Mille esuberi all’Alitalia I tagli entro giugno 2011

«Non si tratta di esuberi ma di normale riorganizzazione». Con questa battuta, qualche giorno fa, l’ad di Alitalia, Rocco Sabelli, aveva liquidato le indiscrezioni su possibili tagli nella compagnia. Ieri sera, tuttavia, è arrivata la notizia, diffusa dai sindacati dopo un incontro con l’azienda: Alitalia è pronta a tagliare circa 1.000 posti di lavoro tra il personale di terra. Di questi, 700 saranno avviati alla cassa integrazione su base volontaria (che, come si ricorderà, per i dipendenti Alitalia è stata fissata in sette anni all’80% dello stipendio), mentre altri 250-300 saranno esternalizzati: passeranno cioè ad altre aziende, alle quali l’Alitalia trasferirà l’handling (i servizi di terra) negli aeroporti di Bari, Cagliari, Brindisi e Reggio Calabria. Se pur si tratta di «riorganizzazione», non v’è dubbio che le mille persone siano in qualche modo «in esubero», altrimenti non verrebbero allontanate dall’azienda. L’Alitalia sottolinea il «clima collaborativo» stabilito con il sindacato, e ribadisce la volontarietà del ricorso alla cassa, che - in caso contrario - potrebbe avere come alternativa percorsi di riconversione professionale.
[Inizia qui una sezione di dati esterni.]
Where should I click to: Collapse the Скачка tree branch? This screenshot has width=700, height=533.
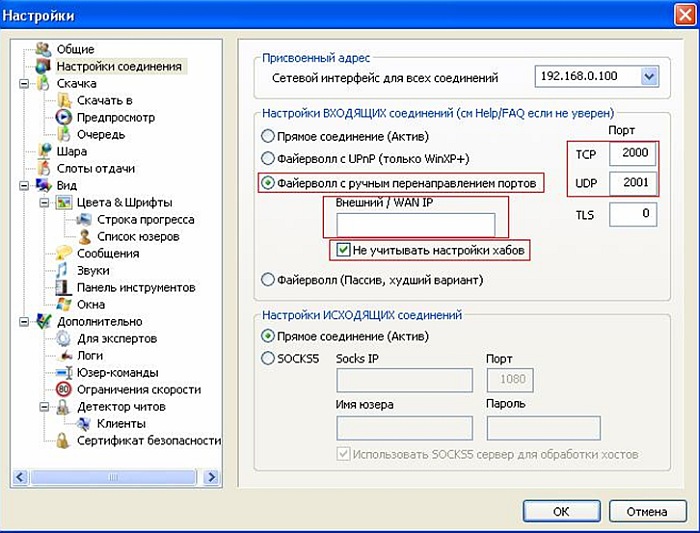click(22, 83)
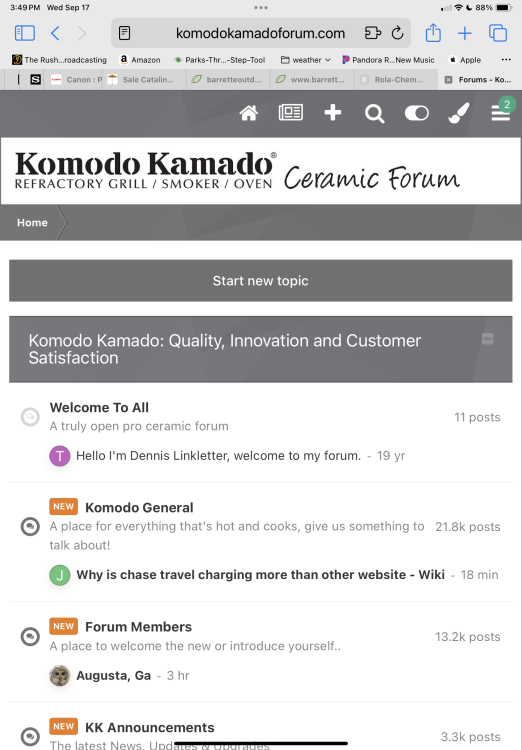Tap the komodokamadoforum.com address field
The width and height of the screenshot is (522, 750).
tap(261, 33)
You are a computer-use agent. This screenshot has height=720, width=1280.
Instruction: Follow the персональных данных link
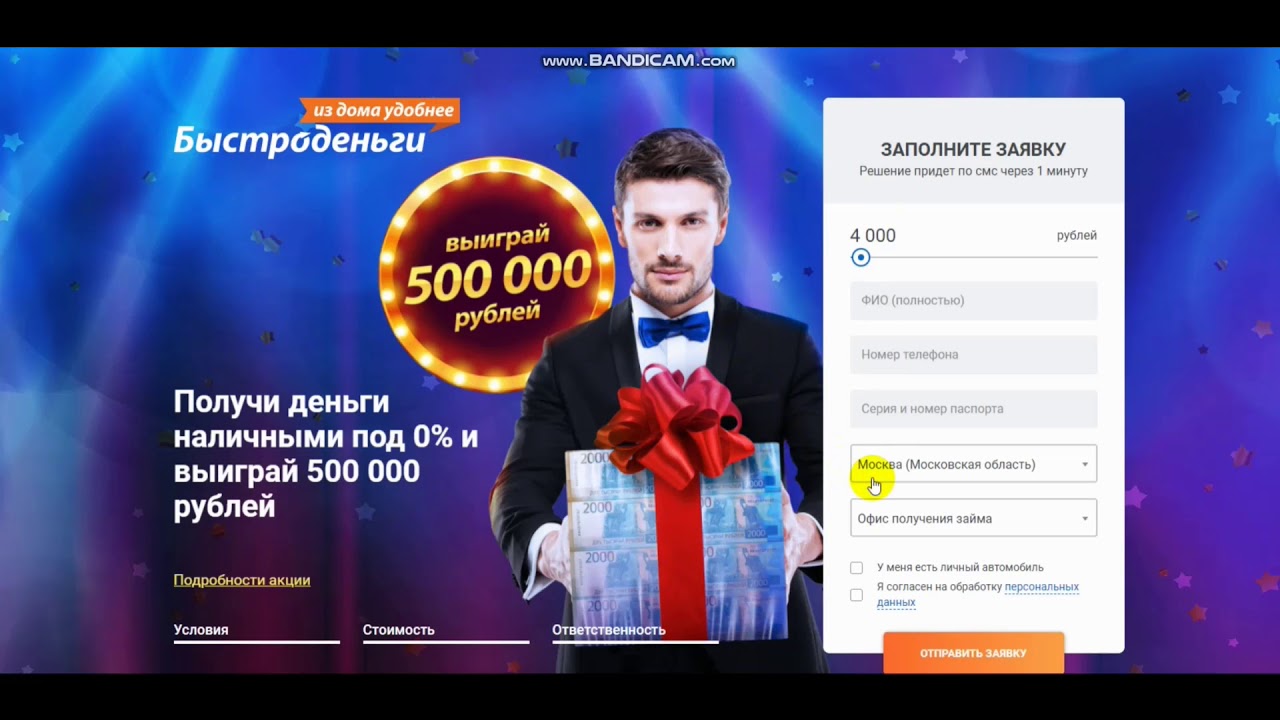tap(976, 595)
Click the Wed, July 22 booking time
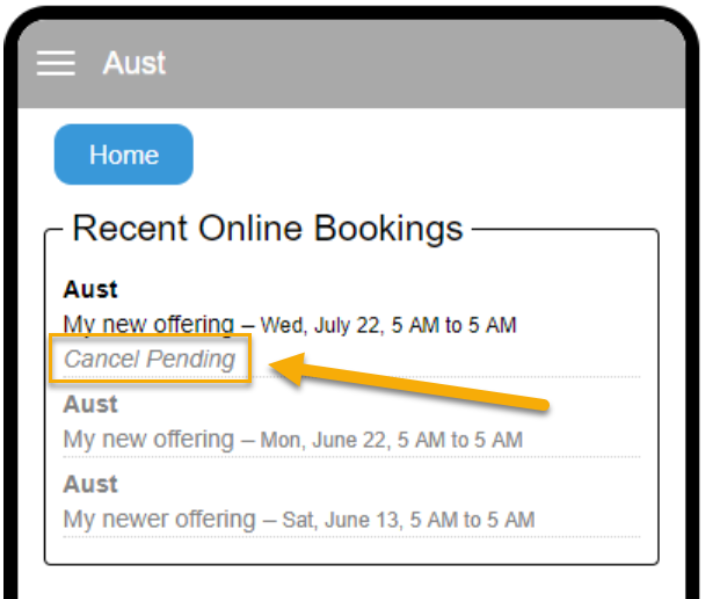Screen dimensions: 702x599 coord(388,325)
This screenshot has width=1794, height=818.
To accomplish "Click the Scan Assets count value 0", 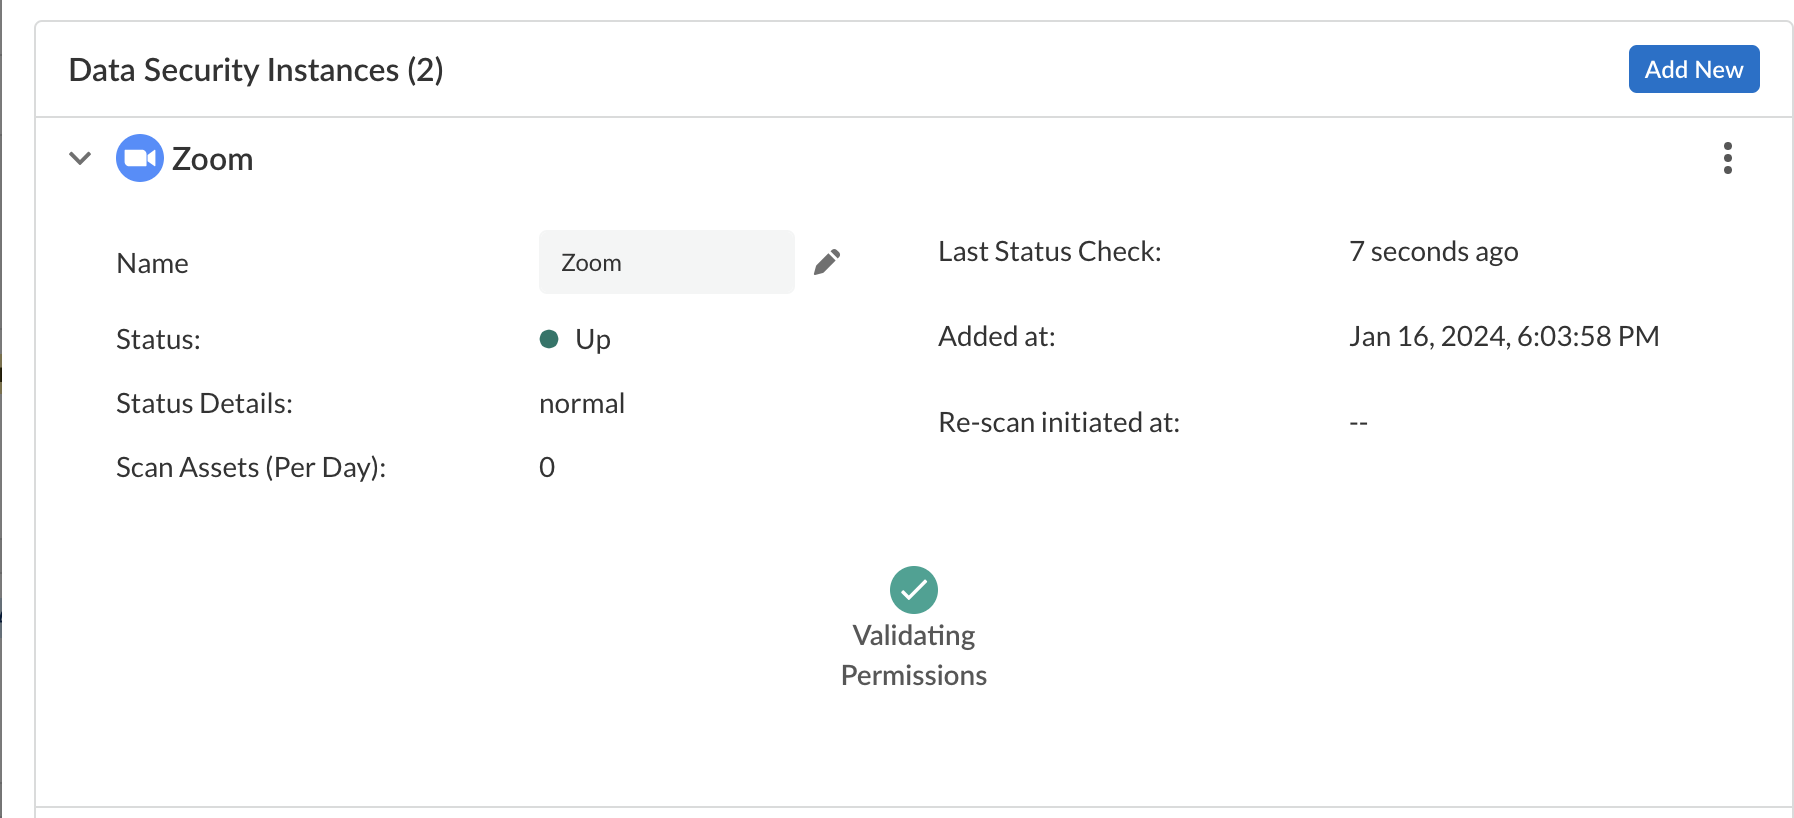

L’attuale organico è di circa 14.300 dipendenti, e il calo delle circa mille unità dovrebbe avvenire entro il primo semestre del prossimo anno, a poco più di due anni dallo start-up. I 700 dipendenti di terra che saranno invitati alla in cassa integrazione, sono circa il 7-8% degli attuali 8.900 addetti a terra. Per quanto riguarda l’esternalizzazione dei servizi di terra, essa è iniziata da tempo (Palermo, Genova, Alghero, Napoli e Lamezia Terme Catania) e fa parte del disegno di servirsi, negli aeroporti periferici, di società fornitrici.
Secondo quanto hanno riferito i sindacalisti, l’obiettivo dell’Alitalia è di ridurre il costo del lavoro per raggiungere il pareggio (nel 2011) concentrandosi sulle attività di volo. Il gruppo, di cui fa parte anche Air One, quest’anno prevede di dimezzare le perdite operative rispetto ai 274 milioni del 2009 e di dimezzare la perdita netta a 160 milioni. In un mercato molto migliorato sarà tuttavia una delle poche compagnie in Europa, e l’unica tra quelle medio grandi, con i conti in rosso.
«I progetti di riorganizzazione - ha riferito il segretario nazionale della Fit-Cisl, Claudio Genovesi - hanno come scopo di rendere Alitalia più competitiva sul mercato internazionale. Non ci sono pregiudiziali - ha aggiunto Genovesi, confermando il “clima collaborativo” - su tempi, modalità e contenuti. Il confronto vede Alitalia e i sindacati disponibili per interventi che non siano traumatici nè coercitivi». Le parti si incontreranno nuovamente il 13 dicembre. Più timori dalla Cgil. Il segretario della Filt, Mauro Rossi, ha espresso «preoccupazione per una riduzione del 7-8% del personale di terra. Si tratta di dati meramente contabili - ha detto - che non nascono da una prospettiva industriale».